→ **EXERCISE DESCRIPTION**: Going through the material below, output exactly the lines from the one containing "You are a computer-use" through the one containing "At what coordinates", and no pictures.

→ **SOURCE MATERIAL**:

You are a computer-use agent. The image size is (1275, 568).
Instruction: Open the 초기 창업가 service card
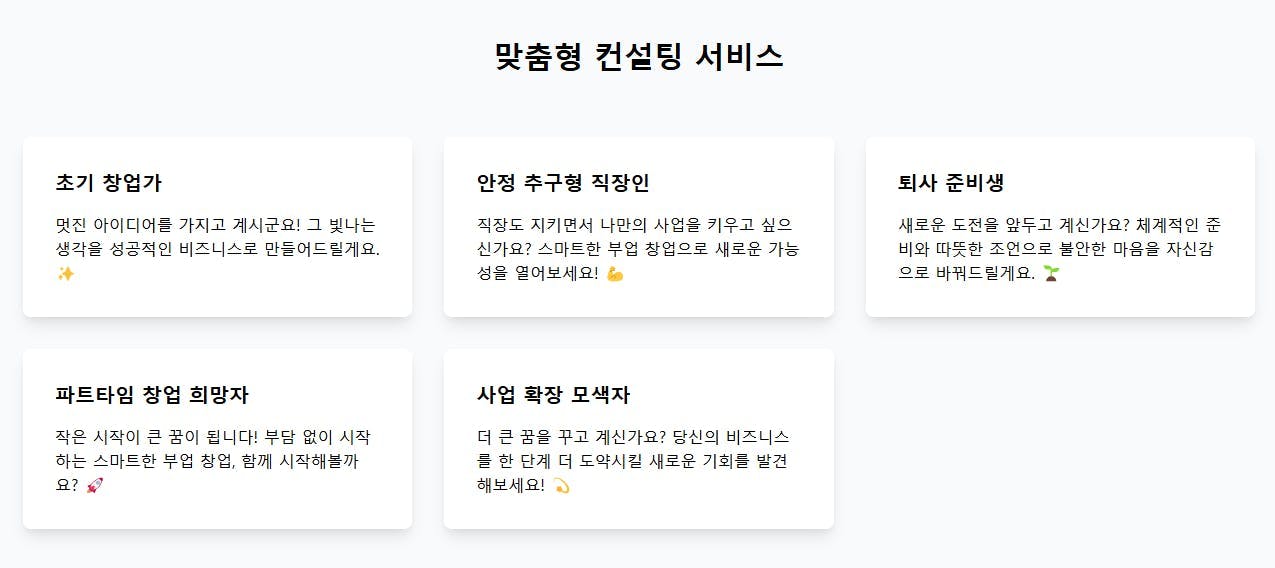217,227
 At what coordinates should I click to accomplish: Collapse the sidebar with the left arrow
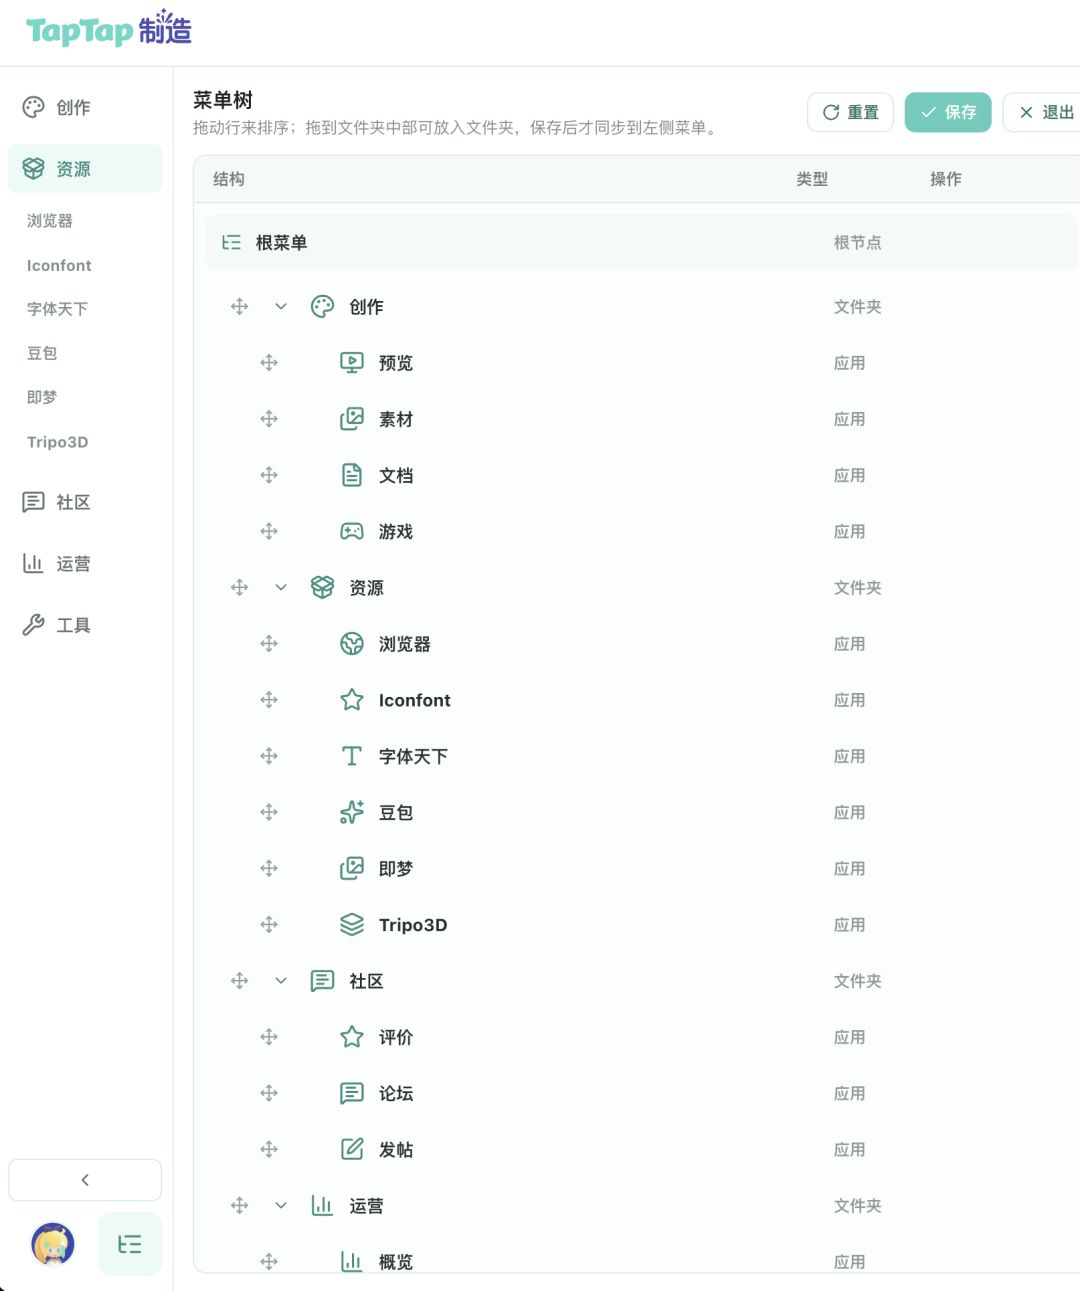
--
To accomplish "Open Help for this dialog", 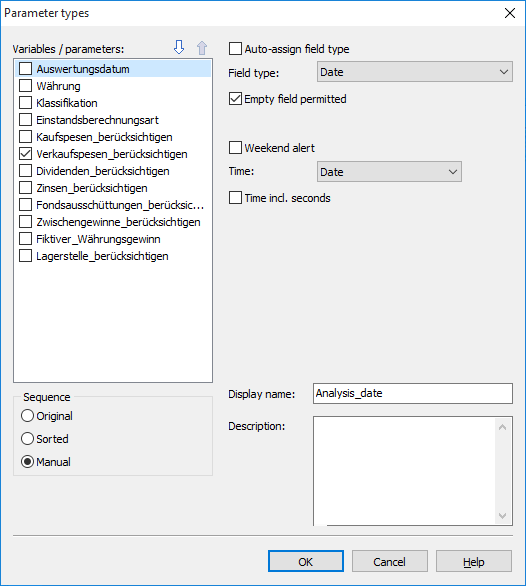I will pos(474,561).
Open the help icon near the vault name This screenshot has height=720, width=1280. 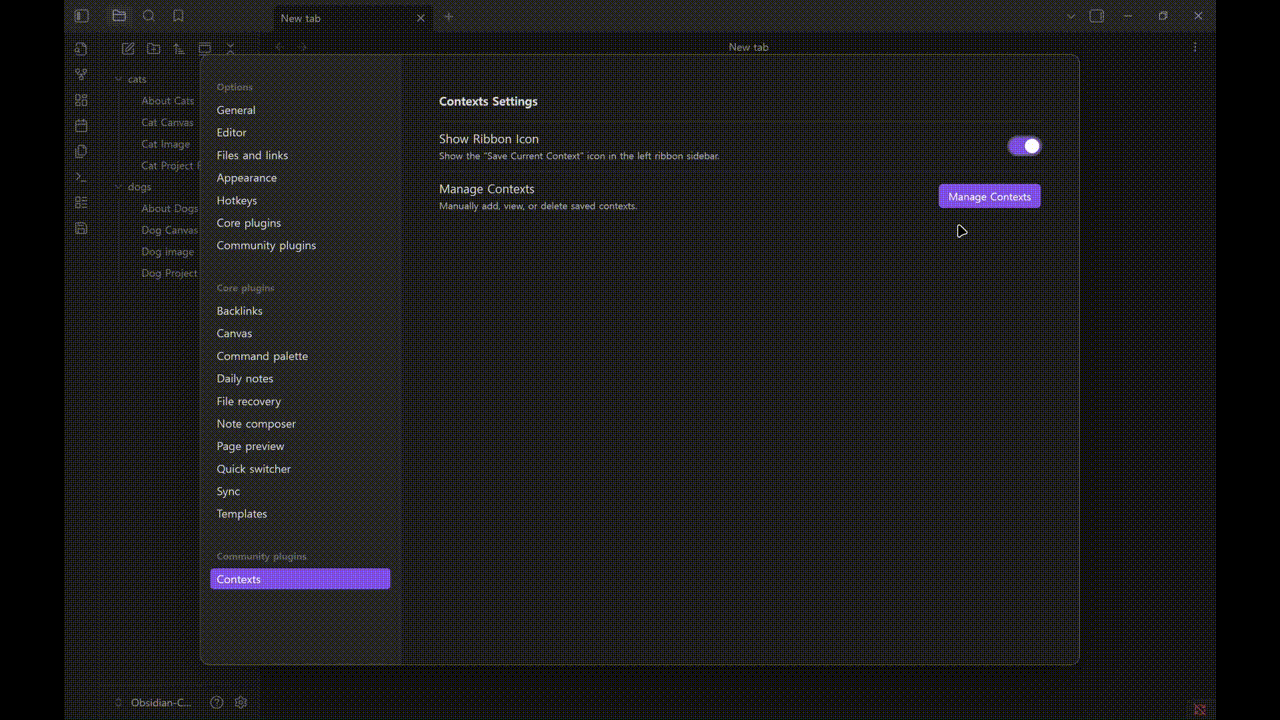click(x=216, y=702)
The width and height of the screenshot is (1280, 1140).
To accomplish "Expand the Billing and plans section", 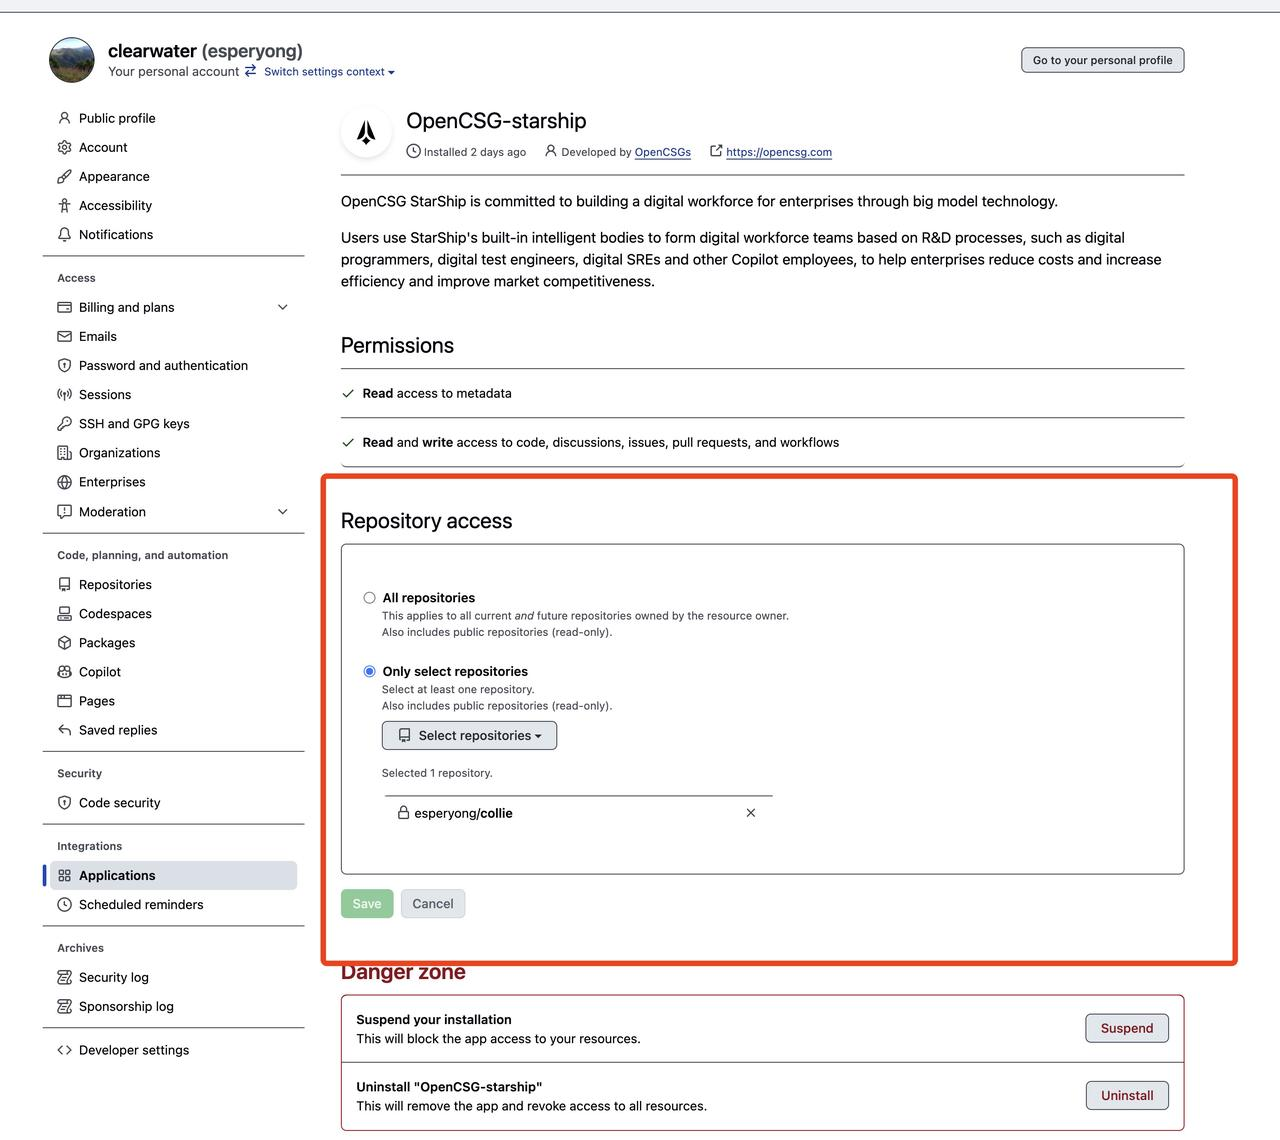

→ **WRITTEN ANSWER**:
You are a computer-use agent. The image size is (1275, 568).
Instruction: Open the 초기 창업가 service card
217,227
 At what coordinates should I click to accomplish: Collapse the sidebar with the left arrow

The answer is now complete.